• _Opdracht_
Schrijf het vervolg van het fragment over de regels van het bestemmingsplan, aansluitend op de laatste zin.

Artikel 2 Wijze Van Meten
Bij toepassing van deze regels wordt als volgt gemeten:
de dakhelling:
langs het dakvlak ten opzichte van het horizontale vlak;
de goothoogte van een bouwwerk:
vanaf het peil tot aan de bovenkant van de goot, de druiplijn, het boeibord of een daarmee gelijk te stellen constructiedeel;
de inhoud van een bouwwerk:
tussen de onderzijde van de begane grondvloer, de buitenzijde van de gevels (en/of het hart van de scheidingsmuren) en de buitenzijde van daken en dakkapellen;
de bouwhoogte van een bouwwerk:
vanaf het peil tot aan het hoogste punt van een gebouw of van een bouwwerk, geen gebouw zijnde, met uitzondering van ondergeschikte bouwonderdelen, zoals schoorstenen, antennes en naar de aard daarmee gelijk te stellen bouwonderdelen;
de oppervlakte van een bouwwerk:
tussen de buitenwerkse gevelvlakken en/of het hart van de scheidingsmuren, neerwaarts geprojecteerd op het gemiddelde niveau van het afgewerkte bouwterrein ter plaatse van het bouwwerk.
Hoofdstuk 2 Bestemmingsregels
Artikel 3 Tuin
3.1 Bestemmingsomschrijving
De voor 'Tuin' aangewezen gronden zijn bestemd voor tuinen, met bijbehorende bouwwerken, geen gebouwen zijnde.

• _Aangeleverde gegevens_
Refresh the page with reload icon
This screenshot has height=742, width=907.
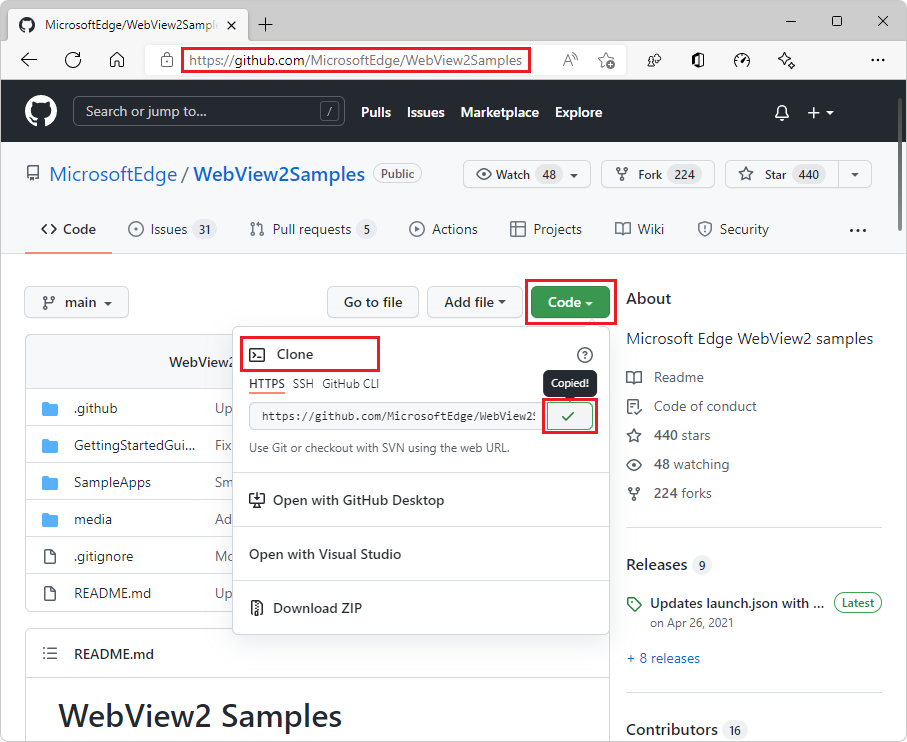72,60
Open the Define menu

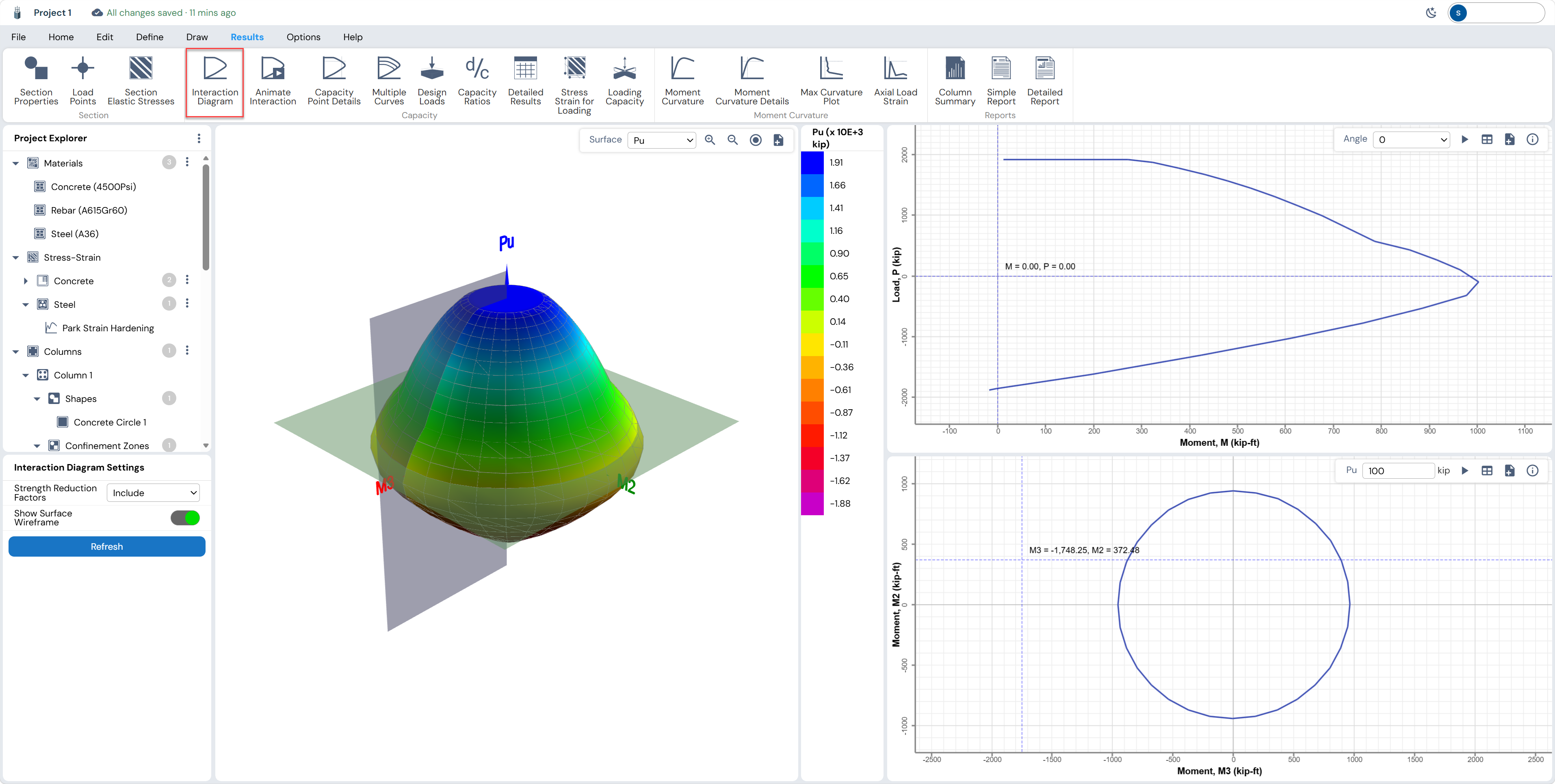(150, 37)

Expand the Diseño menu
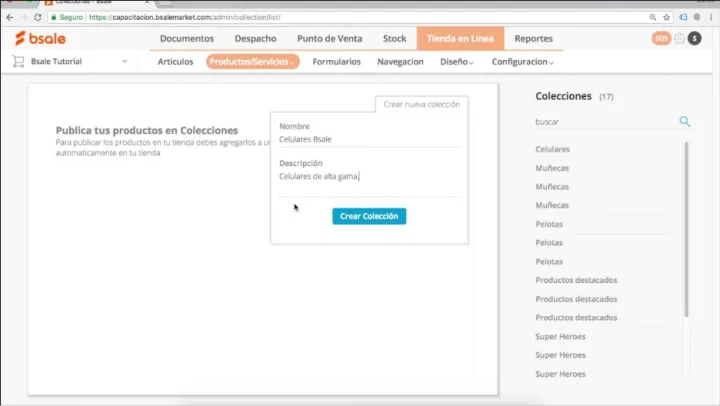[456, 61]
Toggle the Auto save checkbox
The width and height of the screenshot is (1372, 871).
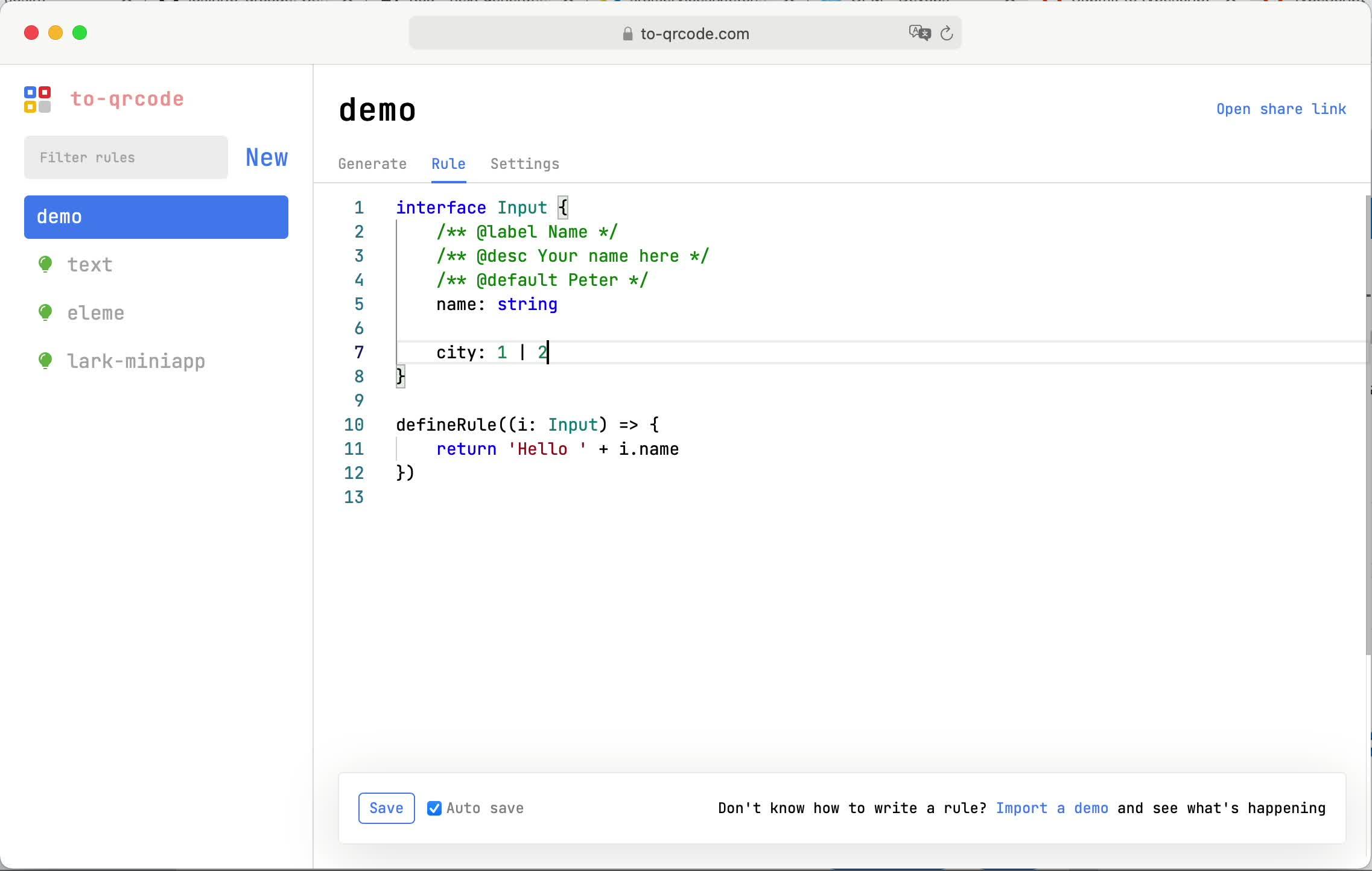click(x=434, y=808)
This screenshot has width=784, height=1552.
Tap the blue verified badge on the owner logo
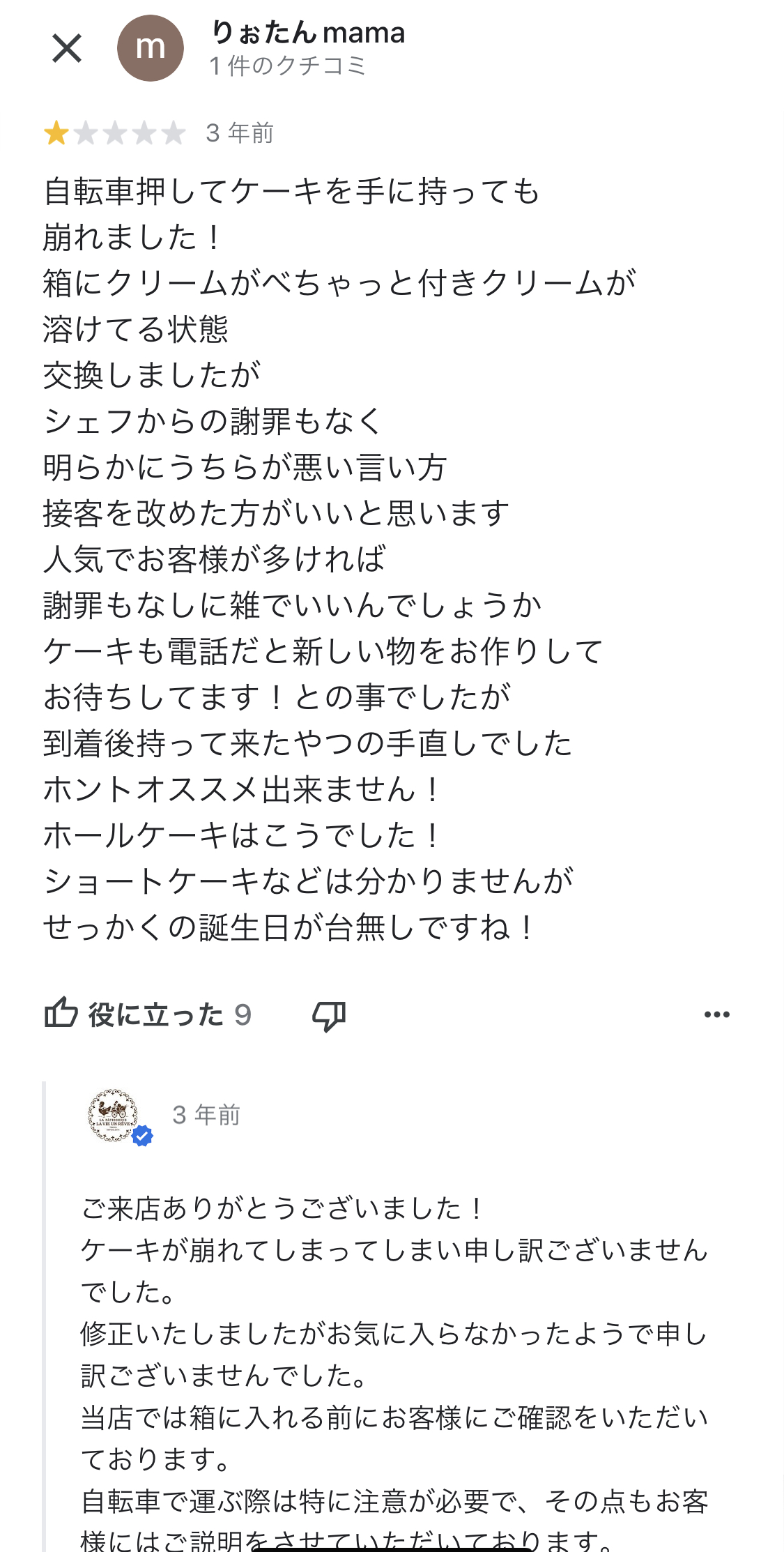(x=143, y=1136)
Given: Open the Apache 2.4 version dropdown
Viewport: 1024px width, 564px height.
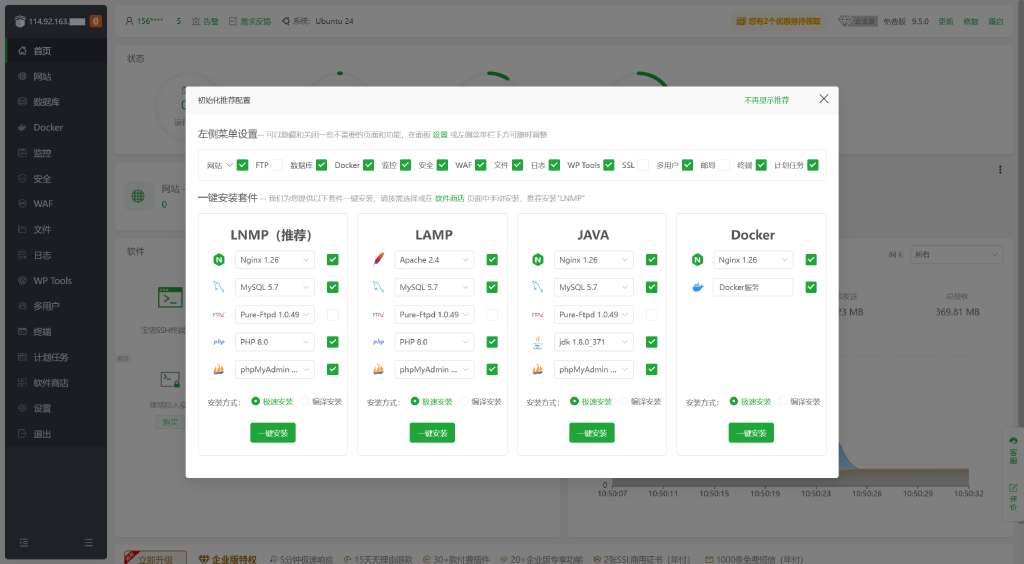Looking at the screenshot, I should tap(434, 260).
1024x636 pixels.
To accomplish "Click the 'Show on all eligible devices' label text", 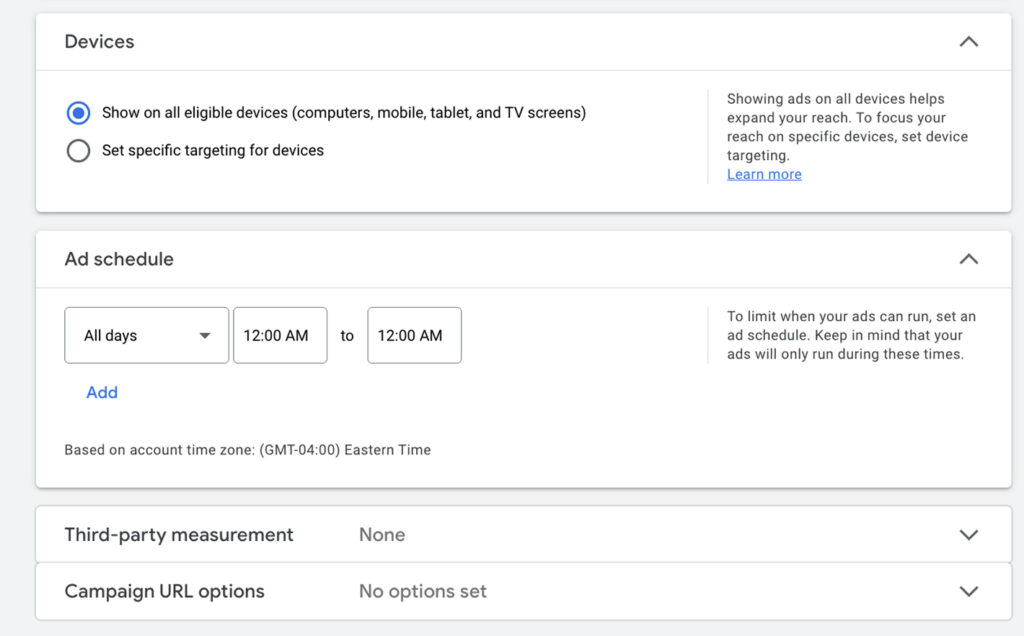I will (x=343, y=113).
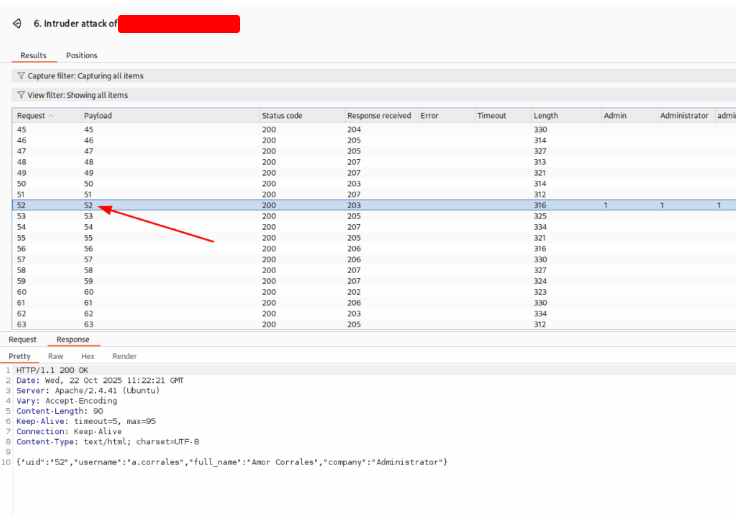Sort results by Status code column
737x516 pixels.
pos(282,116)
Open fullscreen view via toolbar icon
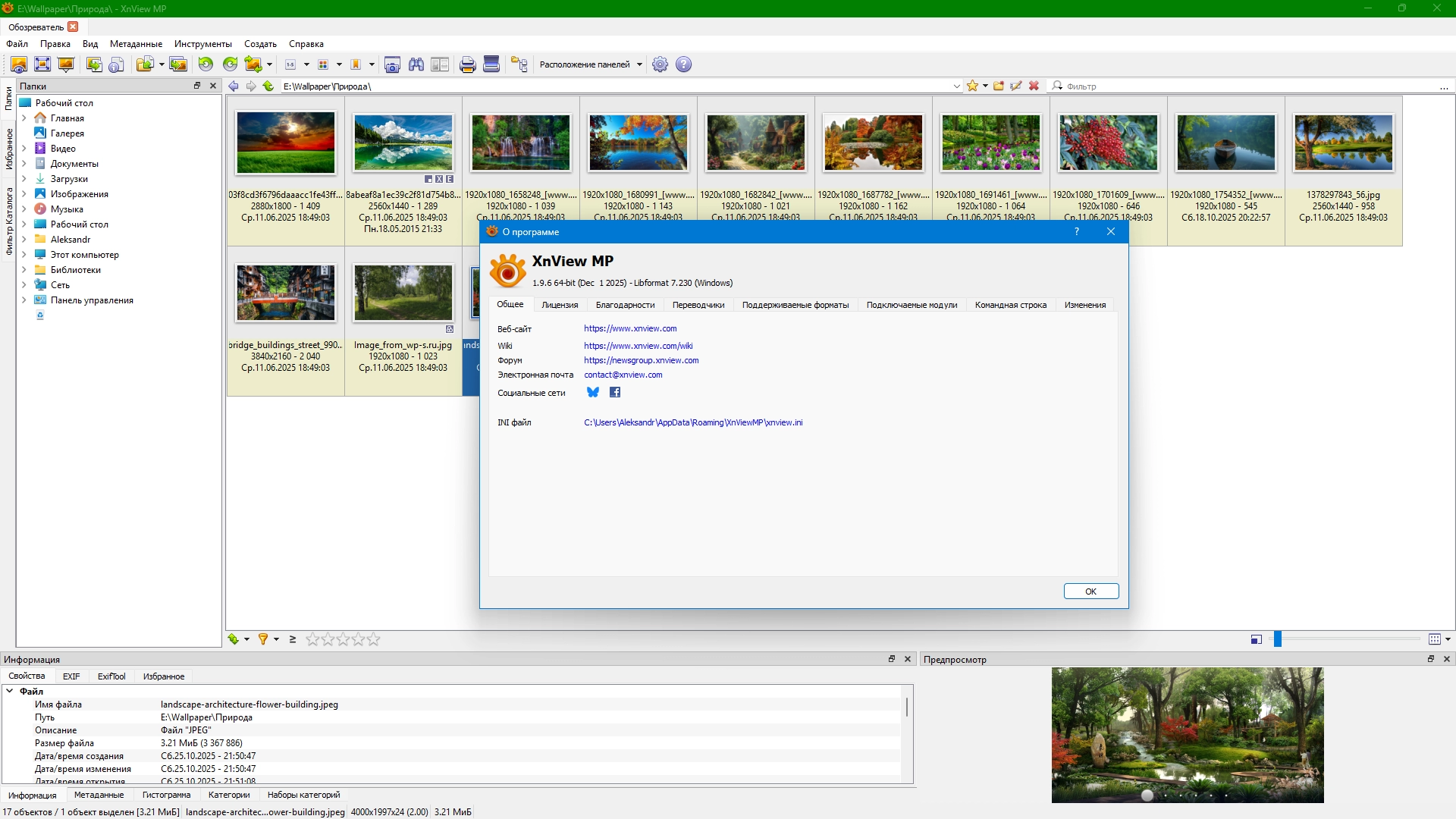The image size is (1456, 819). pyautogui.click(x=42, y=64)
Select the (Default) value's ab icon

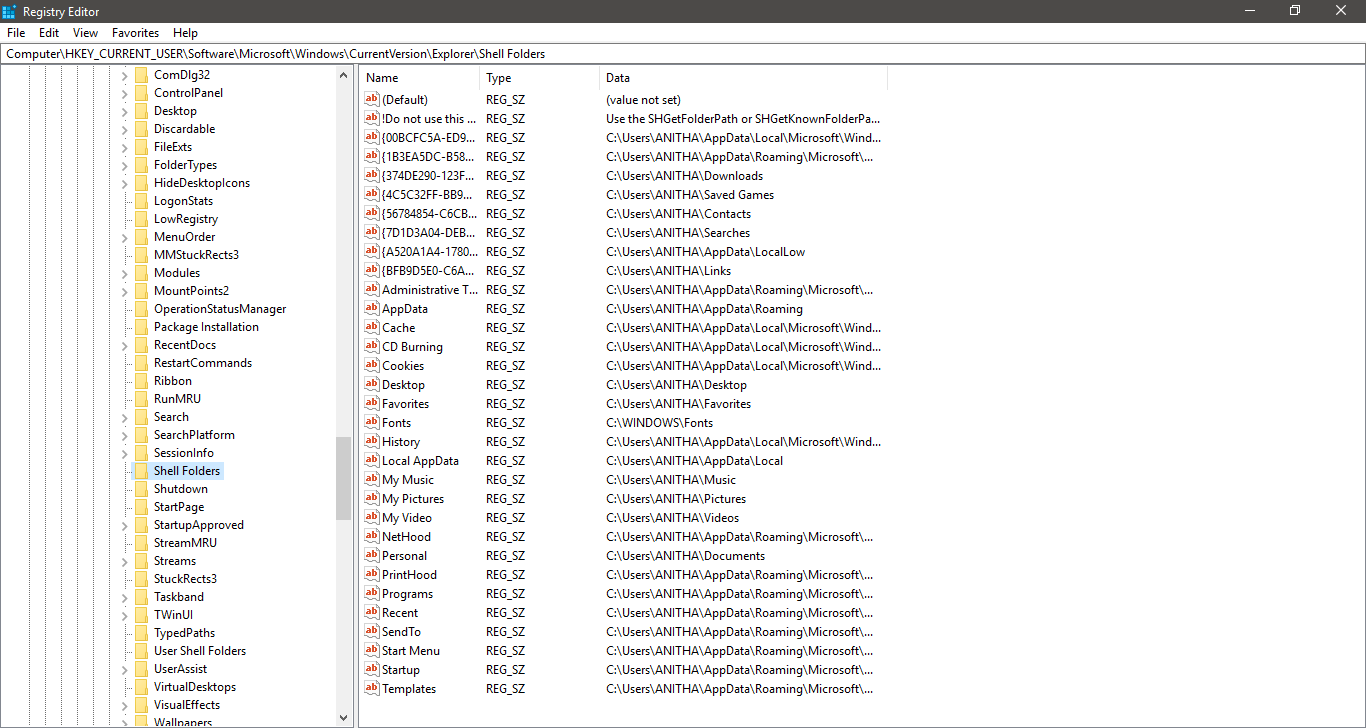[372, 100]
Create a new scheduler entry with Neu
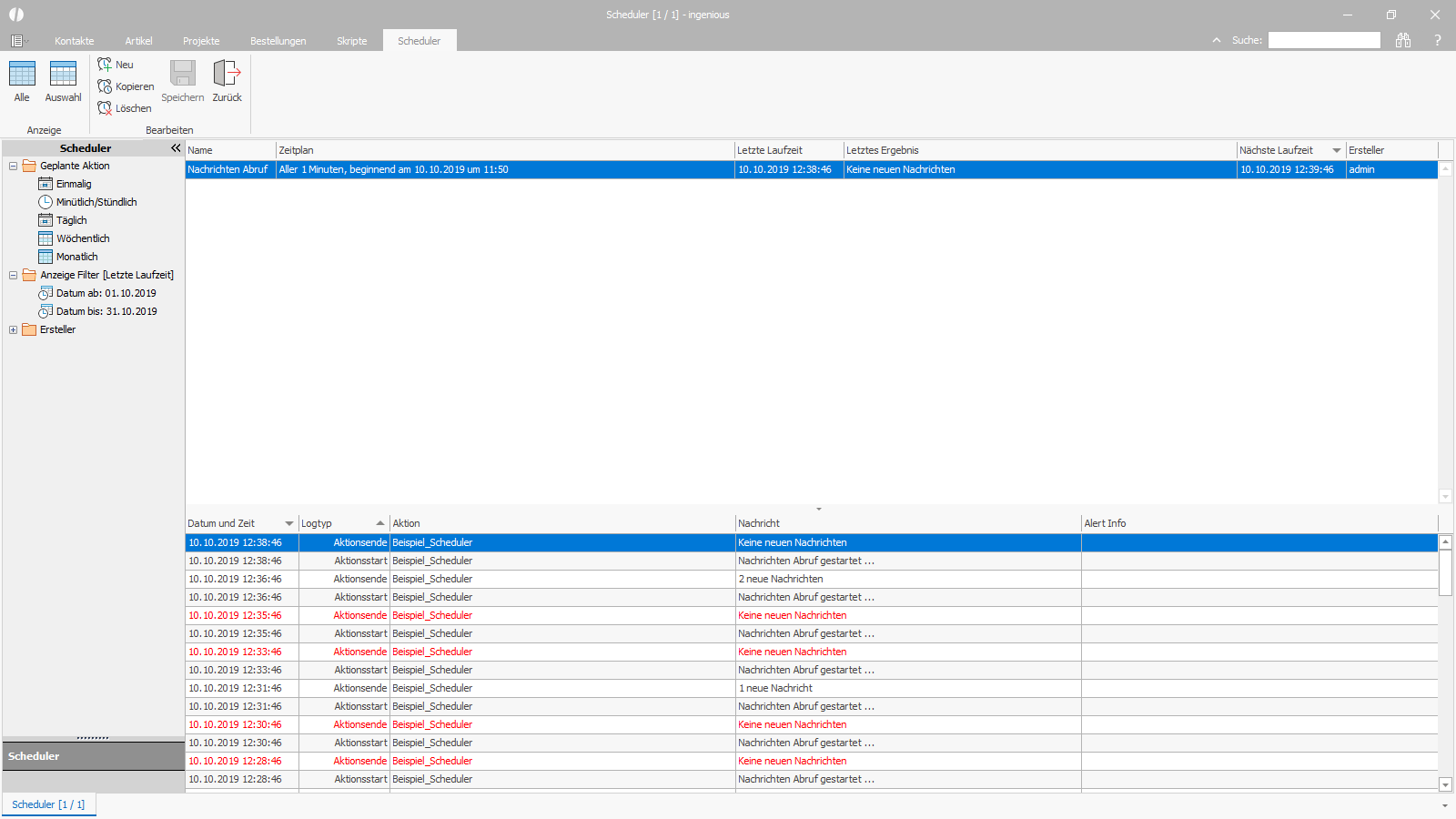This screenshot has width=1456, height=819. pos(105,65)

• _Antwoord hieronder_
3.2 Bouwregels
3.3 Ontheffing van de bouwregels
Burgemeester en wethouders zijn bevoegd ontheffing te verlenen van het bepaalde in 3.2.1 ten behoeve van het bouwen van aan- of uitbouwen, zoals erkers en ingangspartijen, vóór de voorgevel van een woning:
- a. met een diepte van ten hoogste 1,5 m, mits de diepte van de overblijvende, niet met gebouwen bebouwde voortuin ten minste 2,5 m bedraagt;
- b. met een gezamenlijke oppervlakte van ten hoogste 12 m2, met dien verstande, dat bij aaneengesloten woningen slechts een oppervlakte van 6 m2 en een overkapping is toegestaan;
- c. met een goothoogte van ten hoogste 3 m, mits:
- 1. het woongenot van de naaste buren niet onevenredig wordt aangetast;
- 2. het straatbeeld niet onevenredig wordt aangetast.
Artikel 4 Verkeer
4.1 Bestemmingsomschrijving
De voor 'Verkeer' aangewezen gronden zijn bestemd voor rijbanen, groen-, waterhuishoudkundige voorzieningen en parkeervoorzieningen, fiets- en voetpaden en speelvoorzieningen met bijbehorende bouwwerken, geen gebouwen zijnde.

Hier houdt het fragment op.